Using the listing below, set down exactly the lines starting at the line that contains "Image resolution: width=411" and ending at the line that contains "Where should I", both included, and no others.

Provided information:
++++

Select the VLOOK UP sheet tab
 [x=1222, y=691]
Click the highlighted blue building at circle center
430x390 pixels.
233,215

++++

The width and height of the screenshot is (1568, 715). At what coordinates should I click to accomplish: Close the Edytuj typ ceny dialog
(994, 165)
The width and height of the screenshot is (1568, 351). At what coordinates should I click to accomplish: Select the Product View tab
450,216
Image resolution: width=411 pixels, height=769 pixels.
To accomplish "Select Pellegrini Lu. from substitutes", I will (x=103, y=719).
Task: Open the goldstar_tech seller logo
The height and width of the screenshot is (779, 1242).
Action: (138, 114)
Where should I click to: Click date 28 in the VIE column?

++++

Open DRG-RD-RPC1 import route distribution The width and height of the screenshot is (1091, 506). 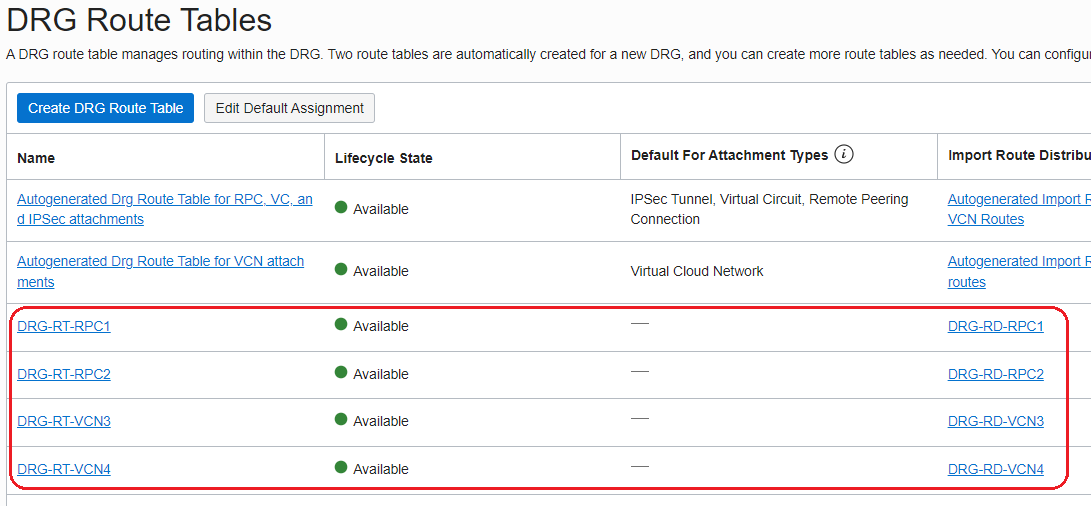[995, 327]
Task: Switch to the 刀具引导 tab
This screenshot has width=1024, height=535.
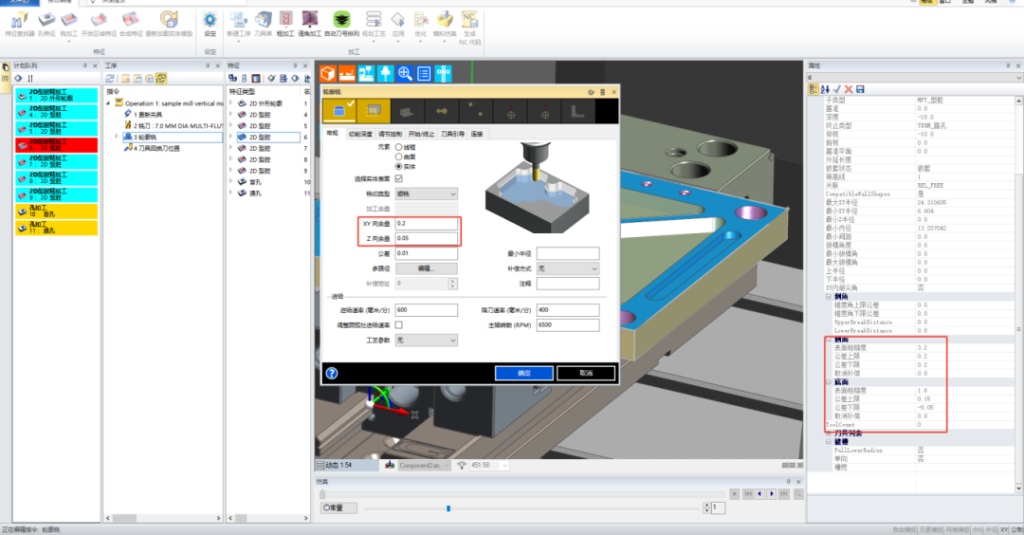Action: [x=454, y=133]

++++

Worked solution:
Image resolution: width=411 pixels, height=769 pixels.
To accomplish "Select Pellegrini Lu. from substitutes", I will (x=103, y=719).
Task: Open the goldstar_tech seller logo
The height and width of the screenshot is (779, 1242).
Action: (138, 114)
Where should I click to: Click date 28 in the VIE column?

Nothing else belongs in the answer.